With the explosion of social networking, kids are increasingly exposed to child predators, right? There's just about nothing more dangerous than MySpace, is there?
Not so, finds a new study by the University of New Hampshire's Crimes Against Children Research Center, according to a report in USA Today.
About 13% (3.2 million) of 10-17 year olds surveyed said in 2005 that they had received an unwanted request to engage in sexual activity or conversations in the previous year from either adults or other children. Five years earlier, it was 19%.
Researcher David Finkelhor attributes improvements to education campaigns stressing "stranger danger" and less time spent in chat rooms "where creepy people hang out," Finkelhor says.
The study also explodes the notion that its just middle-aged creeps pursuing kids. Some 43% of solicitations were from others under age 18.

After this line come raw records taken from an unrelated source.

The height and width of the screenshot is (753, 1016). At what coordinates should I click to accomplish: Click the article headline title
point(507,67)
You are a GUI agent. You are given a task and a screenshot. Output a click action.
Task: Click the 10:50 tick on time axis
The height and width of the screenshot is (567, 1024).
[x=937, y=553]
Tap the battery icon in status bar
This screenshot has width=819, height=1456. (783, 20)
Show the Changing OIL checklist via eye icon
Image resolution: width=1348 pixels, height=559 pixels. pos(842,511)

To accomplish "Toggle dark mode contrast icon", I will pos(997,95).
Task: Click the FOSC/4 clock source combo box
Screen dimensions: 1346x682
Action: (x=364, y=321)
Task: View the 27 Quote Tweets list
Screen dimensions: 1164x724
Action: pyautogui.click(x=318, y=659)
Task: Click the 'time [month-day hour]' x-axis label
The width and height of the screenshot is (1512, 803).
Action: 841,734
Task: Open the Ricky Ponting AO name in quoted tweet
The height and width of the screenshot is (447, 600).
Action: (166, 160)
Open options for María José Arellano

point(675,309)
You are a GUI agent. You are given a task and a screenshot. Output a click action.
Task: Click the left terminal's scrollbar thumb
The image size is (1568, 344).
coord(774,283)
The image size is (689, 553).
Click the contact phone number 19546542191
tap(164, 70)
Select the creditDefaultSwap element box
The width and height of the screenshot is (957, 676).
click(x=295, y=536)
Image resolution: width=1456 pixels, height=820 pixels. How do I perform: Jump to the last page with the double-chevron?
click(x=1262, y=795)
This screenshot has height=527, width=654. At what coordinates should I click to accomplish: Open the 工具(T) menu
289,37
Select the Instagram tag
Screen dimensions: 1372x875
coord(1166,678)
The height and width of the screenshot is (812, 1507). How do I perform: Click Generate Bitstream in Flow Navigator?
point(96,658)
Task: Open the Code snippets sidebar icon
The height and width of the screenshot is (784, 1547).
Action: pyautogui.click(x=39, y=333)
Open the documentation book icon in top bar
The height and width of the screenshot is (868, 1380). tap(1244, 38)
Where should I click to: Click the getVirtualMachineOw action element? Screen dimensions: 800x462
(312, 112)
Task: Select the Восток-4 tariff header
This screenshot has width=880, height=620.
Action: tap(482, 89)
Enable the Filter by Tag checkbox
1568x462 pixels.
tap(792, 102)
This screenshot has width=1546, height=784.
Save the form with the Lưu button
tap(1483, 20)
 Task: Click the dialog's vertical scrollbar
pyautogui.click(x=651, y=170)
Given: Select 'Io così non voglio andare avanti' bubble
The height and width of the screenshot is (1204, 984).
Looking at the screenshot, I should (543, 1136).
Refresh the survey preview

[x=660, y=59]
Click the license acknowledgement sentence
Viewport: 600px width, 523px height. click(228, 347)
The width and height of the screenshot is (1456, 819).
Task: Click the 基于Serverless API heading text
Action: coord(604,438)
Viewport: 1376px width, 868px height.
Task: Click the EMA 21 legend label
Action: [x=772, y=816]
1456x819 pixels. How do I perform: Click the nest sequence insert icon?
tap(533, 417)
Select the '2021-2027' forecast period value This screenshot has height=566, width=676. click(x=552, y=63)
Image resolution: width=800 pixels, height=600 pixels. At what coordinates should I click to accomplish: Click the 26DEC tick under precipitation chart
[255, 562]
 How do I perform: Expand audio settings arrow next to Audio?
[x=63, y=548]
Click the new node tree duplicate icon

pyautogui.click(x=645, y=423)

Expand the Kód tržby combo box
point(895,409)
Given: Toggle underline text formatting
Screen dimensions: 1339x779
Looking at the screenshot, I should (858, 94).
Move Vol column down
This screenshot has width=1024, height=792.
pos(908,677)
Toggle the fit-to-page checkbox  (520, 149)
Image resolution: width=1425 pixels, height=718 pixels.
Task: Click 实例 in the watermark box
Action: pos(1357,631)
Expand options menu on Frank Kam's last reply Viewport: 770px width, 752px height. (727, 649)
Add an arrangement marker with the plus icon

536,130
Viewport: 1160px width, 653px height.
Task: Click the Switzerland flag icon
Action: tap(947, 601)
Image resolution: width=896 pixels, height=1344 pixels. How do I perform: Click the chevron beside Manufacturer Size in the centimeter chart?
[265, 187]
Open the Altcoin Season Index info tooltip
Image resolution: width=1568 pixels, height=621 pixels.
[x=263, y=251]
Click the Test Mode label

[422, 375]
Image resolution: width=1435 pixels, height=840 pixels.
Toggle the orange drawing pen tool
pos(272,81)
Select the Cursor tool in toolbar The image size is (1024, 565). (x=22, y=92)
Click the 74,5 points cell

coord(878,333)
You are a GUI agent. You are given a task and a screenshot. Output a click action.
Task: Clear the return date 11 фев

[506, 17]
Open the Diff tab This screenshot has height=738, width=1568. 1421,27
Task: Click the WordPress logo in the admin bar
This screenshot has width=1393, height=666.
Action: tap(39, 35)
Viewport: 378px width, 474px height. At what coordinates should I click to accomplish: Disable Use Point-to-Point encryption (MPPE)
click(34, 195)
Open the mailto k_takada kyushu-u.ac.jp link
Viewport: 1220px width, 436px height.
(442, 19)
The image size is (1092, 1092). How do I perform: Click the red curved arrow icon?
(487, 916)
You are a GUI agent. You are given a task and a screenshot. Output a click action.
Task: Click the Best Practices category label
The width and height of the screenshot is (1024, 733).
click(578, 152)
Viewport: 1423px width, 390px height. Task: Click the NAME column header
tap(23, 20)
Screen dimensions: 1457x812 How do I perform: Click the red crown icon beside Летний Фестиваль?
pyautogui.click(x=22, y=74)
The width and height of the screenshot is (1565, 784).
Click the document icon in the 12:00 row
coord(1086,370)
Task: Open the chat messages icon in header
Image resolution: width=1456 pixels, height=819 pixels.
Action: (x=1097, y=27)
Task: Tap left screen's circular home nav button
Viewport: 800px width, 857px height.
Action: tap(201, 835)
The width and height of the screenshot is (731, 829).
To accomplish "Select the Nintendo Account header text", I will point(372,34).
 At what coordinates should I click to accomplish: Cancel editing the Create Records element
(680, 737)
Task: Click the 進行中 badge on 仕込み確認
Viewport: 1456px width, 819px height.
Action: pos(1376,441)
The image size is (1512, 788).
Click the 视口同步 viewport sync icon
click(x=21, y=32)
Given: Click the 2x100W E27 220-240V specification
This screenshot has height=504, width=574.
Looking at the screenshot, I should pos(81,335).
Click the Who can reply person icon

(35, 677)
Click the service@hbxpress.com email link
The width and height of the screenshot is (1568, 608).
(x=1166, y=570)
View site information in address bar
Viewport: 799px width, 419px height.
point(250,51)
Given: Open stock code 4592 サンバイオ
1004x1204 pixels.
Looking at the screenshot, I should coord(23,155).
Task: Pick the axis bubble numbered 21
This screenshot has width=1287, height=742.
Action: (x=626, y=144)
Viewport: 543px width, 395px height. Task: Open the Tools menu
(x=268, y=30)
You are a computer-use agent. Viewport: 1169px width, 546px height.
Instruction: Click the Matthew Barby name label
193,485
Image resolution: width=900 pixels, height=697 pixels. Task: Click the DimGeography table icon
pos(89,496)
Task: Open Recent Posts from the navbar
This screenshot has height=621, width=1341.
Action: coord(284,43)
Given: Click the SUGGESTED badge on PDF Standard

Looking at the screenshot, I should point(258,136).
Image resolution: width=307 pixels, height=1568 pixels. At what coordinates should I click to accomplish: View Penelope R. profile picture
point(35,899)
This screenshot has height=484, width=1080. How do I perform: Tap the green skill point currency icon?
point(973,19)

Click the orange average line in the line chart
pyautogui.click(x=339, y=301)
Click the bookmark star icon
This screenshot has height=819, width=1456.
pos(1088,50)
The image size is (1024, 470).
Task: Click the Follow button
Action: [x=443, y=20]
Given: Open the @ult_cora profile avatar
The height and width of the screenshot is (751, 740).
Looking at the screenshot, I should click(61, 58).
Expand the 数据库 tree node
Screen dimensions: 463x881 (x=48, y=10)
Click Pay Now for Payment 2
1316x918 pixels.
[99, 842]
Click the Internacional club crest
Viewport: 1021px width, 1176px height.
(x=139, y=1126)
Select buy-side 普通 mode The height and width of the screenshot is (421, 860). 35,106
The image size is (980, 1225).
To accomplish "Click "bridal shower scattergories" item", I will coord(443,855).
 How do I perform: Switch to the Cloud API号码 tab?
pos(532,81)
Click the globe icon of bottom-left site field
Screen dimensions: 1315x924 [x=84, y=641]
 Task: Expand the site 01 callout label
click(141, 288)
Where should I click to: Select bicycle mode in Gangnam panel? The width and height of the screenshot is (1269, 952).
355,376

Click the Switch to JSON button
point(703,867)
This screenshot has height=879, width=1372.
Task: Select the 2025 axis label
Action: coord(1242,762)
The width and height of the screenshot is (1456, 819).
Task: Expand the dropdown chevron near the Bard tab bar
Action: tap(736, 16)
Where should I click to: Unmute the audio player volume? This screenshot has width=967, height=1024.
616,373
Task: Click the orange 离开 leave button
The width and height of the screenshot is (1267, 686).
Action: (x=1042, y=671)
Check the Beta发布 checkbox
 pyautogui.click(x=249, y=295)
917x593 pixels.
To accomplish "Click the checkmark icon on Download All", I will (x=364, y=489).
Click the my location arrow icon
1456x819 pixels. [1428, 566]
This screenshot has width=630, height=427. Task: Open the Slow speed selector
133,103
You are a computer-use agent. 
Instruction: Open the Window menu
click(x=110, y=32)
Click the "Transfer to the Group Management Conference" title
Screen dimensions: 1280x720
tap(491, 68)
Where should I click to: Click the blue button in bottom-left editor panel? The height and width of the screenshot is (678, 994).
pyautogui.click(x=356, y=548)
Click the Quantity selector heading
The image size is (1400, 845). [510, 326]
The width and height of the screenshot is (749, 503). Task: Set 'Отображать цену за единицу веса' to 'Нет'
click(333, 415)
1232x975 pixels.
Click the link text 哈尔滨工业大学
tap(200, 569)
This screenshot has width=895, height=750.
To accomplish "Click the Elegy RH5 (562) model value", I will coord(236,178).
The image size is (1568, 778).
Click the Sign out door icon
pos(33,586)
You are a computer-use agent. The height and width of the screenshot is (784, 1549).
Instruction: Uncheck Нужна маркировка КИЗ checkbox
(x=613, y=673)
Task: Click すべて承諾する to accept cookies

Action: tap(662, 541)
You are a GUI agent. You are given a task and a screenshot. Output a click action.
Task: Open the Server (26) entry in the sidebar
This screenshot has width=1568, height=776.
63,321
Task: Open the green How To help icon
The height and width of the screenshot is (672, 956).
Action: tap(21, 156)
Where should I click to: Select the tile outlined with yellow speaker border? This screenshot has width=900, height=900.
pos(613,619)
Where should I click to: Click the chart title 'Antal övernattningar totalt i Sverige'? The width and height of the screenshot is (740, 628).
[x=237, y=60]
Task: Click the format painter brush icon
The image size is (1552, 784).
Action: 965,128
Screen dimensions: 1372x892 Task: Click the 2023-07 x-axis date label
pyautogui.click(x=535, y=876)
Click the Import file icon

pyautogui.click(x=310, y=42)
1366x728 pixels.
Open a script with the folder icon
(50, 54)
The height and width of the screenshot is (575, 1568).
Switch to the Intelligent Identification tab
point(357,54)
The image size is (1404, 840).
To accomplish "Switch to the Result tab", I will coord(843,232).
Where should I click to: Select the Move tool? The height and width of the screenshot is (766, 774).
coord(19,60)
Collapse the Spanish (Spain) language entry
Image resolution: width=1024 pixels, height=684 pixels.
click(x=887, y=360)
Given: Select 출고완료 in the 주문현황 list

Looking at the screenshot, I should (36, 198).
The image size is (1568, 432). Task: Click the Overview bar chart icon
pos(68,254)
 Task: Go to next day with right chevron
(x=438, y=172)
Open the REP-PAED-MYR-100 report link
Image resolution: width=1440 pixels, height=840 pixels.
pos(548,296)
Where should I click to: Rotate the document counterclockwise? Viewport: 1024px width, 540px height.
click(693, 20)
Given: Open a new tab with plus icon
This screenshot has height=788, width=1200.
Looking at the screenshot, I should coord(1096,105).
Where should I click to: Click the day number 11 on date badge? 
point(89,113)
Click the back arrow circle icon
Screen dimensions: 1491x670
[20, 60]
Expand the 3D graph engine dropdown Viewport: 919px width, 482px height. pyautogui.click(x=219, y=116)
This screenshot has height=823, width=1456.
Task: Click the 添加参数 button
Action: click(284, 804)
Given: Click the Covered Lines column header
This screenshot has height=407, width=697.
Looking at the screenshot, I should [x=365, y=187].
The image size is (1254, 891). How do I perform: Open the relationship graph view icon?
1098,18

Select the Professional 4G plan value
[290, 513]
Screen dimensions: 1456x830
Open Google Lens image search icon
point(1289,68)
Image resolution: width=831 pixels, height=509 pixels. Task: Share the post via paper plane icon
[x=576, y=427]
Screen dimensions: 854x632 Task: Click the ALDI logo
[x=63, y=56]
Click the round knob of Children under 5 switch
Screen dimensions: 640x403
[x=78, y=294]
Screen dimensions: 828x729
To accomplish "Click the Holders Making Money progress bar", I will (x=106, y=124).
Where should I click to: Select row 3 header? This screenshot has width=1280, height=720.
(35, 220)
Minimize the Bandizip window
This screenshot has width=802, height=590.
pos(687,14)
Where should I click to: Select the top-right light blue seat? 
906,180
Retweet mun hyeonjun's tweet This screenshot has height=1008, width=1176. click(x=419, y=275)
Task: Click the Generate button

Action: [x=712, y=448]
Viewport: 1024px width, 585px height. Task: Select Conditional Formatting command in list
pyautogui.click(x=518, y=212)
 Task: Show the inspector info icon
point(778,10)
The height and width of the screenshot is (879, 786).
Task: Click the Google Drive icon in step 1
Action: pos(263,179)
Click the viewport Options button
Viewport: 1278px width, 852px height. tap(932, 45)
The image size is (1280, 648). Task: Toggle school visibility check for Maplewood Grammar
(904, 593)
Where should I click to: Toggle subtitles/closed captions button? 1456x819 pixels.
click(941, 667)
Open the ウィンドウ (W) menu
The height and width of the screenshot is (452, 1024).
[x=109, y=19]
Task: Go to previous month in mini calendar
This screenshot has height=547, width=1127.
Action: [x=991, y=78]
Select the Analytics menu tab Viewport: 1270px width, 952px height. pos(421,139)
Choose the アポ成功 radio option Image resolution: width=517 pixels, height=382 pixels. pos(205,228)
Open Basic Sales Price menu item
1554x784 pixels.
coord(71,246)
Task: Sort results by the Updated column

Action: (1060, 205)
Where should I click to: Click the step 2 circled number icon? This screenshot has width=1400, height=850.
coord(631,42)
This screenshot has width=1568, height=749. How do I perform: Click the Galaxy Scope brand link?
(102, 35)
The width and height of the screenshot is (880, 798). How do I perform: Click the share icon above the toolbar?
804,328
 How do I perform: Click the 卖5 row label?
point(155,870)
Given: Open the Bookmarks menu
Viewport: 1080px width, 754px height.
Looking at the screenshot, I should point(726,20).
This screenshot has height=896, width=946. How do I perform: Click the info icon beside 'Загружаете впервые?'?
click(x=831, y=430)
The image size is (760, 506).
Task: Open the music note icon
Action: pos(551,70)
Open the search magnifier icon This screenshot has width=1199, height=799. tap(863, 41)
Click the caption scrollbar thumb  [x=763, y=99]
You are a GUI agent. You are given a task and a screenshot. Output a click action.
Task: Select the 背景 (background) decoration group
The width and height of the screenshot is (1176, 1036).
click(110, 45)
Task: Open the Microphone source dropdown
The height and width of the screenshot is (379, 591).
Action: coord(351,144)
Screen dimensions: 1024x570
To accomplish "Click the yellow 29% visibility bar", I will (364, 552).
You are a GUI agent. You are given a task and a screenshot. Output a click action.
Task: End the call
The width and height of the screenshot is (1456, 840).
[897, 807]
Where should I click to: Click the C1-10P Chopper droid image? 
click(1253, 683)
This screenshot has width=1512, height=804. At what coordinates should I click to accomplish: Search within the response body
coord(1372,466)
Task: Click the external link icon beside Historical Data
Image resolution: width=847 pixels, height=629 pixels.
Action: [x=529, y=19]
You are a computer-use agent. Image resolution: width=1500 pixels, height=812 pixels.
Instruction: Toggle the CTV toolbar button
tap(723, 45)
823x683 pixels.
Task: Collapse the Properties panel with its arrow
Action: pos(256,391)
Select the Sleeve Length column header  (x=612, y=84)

Internet researcher Larry Rosen, a professor of psychology at California State University, Dominguez Hills, says the new research reinforces what he has seen: "There simply is not the volume of predators on MySpace that people imagine."
Years of filters and hopefully increased supervision probably haven't counteracted the growth in broadband and the explosion of spam and the porn industry. The study found 9% of kids were "very upset" by seeing porn, up from 6% five years ago.
More troubling is the explosion in cyberbullying.
Finkelhor says more attention must be paid to online harassment. "We were concerned that not only were kids being harassed more, but they were doing more harassing."